The relationship with a sifu that extends only during holidays also lacks the personal touch that makes the individual great instead of mediocre. Standardization guarantees a minimum level, but usually sacrifices the chance of a maximum. Handmade items created by a master are always superior to mass produced factory products. It might take a long time, and few items will be created, but these few are gems. Even modern wines, for example, with their quality control, produce consistently superior vintages at the sacrifice of the great vintages that used to occur, because standardizing raises the lower standards but reduces the upper standard too, in the name of consistency. It places the average higher, but narrows the spread of skills, and removes the chance of vastly superior items.

This is the same for our martial art. It is in order to make up for at least some of this lack that this blog was written.
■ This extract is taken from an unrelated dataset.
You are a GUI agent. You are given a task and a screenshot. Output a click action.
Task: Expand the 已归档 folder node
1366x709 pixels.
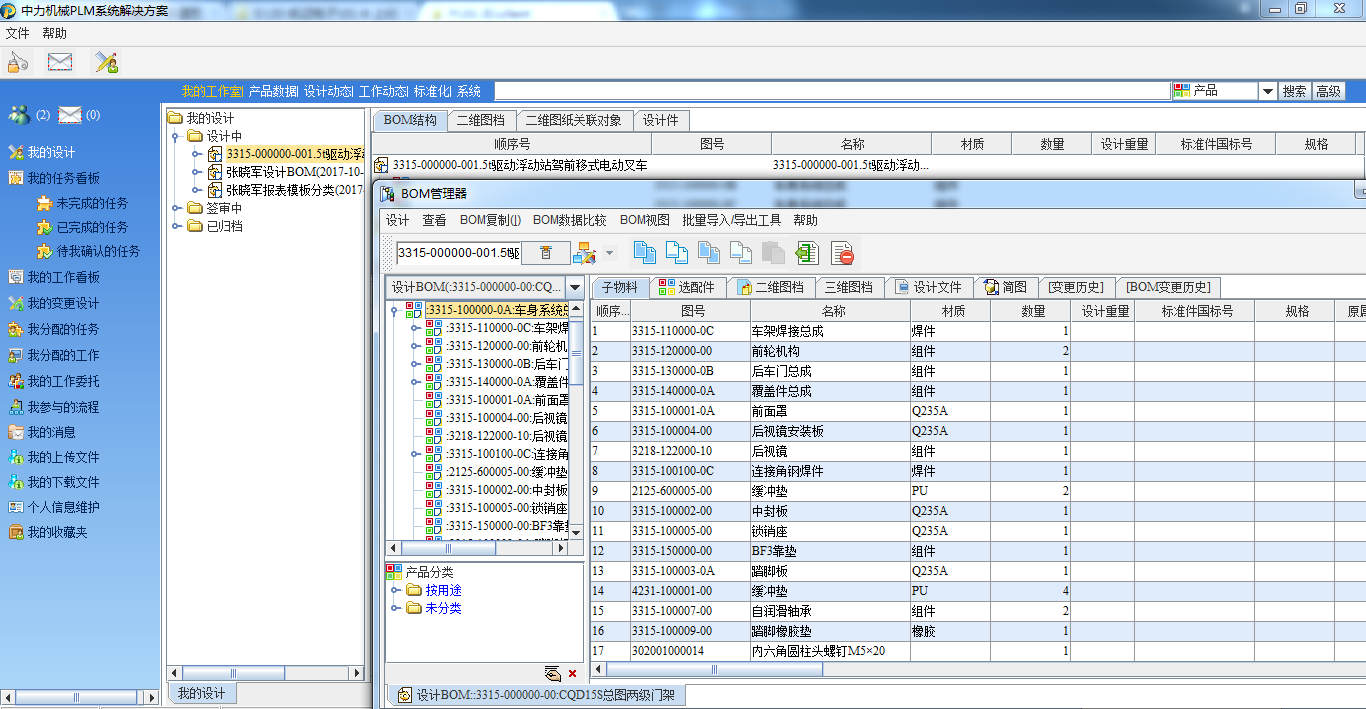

These blogs, when complete, will be a detailed outline of the whole system of VTK, from the first lesson to mastery of the system. Obviously, there are some things that can only be felt, and learned, in person; and just as obviously, there are limits to the written or spoken word, and even with photos and videos, and these will be used when suitable. Diagrams are used extensively as well, because they are usually clearer than photos or videos, but they also are limited. However, within these limitations, this will be as complete a guide to the system as humanly possible, far more than ever has been put together. There should be enough detail so that a person can easily see what they are up to and what they have yet to learn. It also covers the history, legends and such as best as is possible. It is not designed to be a comprehensive coverage of the various lineages, especially since there are a great number of different ‘styles’ of VTK with varying antecedents and levels of purity, many of which are quite obscure and unlikely to be encountered in the normal course of life. Some have mixed in other styles with varying degrees of success, in an attempt to cover parts of the system that the masters didn’t know, such as when the master died before teaching everything. This practice, while understandable in the past in a China that kept such things secret, is now a common and deplorable practice in the west in these modern times.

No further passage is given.